Loose and enormous they gradually unfolded, then
suddenly swung free and dropped with a silent dip and rush. Night
swooped down upon the leagues of Jura forest. She spread her tent
across the entire range.
The threads were fastened everywhere now, and the uprights all in
place. Moths were busy in all directions, showing the way, while bats
by the dozen darted like black lightning from corner to corner, making
sure that every spar and beam was fixed and steady.
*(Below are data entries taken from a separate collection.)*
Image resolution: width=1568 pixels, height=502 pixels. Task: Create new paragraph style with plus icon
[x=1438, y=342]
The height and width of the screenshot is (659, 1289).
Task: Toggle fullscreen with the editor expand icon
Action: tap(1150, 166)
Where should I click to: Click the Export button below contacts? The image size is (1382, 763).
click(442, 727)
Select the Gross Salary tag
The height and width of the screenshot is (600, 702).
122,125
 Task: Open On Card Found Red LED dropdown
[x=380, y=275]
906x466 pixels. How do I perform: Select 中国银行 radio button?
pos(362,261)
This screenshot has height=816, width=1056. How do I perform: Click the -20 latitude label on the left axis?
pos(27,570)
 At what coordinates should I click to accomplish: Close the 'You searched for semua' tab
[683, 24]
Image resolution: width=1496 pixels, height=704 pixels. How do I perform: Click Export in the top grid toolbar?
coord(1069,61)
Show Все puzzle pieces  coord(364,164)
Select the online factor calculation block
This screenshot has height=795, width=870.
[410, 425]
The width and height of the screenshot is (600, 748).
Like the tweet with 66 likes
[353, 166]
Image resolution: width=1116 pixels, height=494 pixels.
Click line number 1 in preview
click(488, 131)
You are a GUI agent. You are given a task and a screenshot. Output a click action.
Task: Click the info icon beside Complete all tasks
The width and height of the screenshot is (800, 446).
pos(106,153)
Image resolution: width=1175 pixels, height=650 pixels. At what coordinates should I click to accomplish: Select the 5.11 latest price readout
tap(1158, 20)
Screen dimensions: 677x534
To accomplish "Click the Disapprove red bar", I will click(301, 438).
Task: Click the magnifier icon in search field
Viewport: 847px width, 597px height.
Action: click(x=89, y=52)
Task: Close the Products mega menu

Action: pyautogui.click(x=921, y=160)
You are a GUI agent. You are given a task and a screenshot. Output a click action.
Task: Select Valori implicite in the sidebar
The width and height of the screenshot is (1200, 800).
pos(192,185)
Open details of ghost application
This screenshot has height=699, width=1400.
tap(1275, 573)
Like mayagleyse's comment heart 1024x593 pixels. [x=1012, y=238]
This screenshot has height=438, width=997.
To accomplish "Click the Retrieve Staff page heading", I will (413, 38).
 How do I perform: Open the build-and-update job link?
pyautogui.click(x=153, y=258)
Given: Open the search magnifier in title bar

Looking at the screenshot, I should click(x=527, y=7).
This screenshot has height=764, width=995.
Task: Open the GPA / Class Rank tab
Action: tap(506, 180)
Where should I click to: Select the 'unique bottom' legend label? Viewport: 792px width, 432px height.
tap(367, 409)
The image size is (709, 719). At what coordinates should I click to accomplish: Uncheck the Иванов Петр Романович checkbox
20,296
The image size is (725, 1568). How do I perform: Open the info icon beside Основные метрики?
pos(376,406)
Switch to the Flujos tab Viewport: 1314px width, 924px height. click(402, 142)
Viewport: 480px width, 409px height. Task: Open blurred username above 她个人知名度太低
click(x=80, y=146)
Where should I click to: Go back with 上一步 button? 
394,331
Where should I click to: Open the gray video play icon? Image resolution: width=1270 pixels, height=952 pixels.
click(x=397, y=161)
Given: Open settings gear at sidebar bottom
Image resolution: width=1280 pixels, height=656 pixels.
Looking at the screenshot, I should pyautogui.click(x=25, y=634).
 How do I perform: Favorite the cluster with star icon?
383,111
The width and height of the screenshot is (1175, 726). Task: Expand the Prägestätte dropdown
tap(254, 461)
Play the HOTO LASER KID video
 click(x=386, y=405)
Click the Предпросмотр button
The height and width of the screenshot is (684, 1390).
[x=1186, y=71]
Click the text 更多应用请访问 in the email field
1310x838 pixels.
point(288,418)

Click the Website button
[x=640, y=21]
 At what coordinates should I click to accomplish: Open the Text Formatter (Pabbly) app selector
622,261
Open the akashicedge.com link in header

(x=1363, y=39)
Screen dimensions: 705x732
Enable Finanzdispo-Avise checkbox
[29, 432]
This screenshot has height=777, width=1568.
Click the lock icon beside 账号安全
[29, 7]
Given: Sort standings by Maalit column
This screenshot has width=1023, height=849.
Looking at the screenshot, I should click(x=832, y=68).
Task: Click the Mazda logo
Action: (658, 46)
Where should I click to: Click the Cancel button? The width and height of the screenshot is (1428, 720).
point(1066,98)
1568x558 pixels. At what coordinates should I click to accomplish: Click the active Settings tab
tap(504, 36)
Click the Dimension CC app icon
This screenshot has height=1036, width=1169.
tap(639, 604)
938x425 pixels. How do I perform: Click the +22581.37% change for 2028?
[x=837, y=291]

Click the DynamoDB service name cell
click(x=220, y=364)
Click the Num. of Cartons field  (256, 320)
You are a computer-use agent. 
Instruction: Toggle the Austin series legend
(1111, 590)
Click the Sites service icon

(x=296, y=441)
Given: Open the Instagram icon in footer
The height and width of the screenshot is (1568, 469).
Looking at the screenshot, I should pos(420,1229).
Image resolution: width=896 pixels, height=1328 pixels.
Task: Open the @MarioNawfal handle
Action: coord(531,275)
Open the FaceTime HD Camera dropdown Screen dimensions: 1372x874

So exquisitely
woven was the structure that it moved past them overhead without the
faintest sound, yet so frail and so elastic that the whirring of the
moths sent ripples of quivering movement through the entire framework.
'Hush!' murmured Rogers, 'we're properly inside it now. Don't think of
anything in particular. Just follow your wandering minds and wait.'
The children lay very close against him. He felt their warmth and the
breathing of their little bosoms. All three moved sympathetically
within the rhythm of the dusk. The 'inside' of each went floating up
into the darkening sky.
The general plan of the scaffolding they clearly made out as they
passed among its myriad, mile-long rafters, but the completed temple,
of course, they never saw. Black darkness hides that ever. Night's
secret mystery lies veiled finally in its innermost chamber, whence it
steals forth to enchant the mind of men with its strange bewilderment.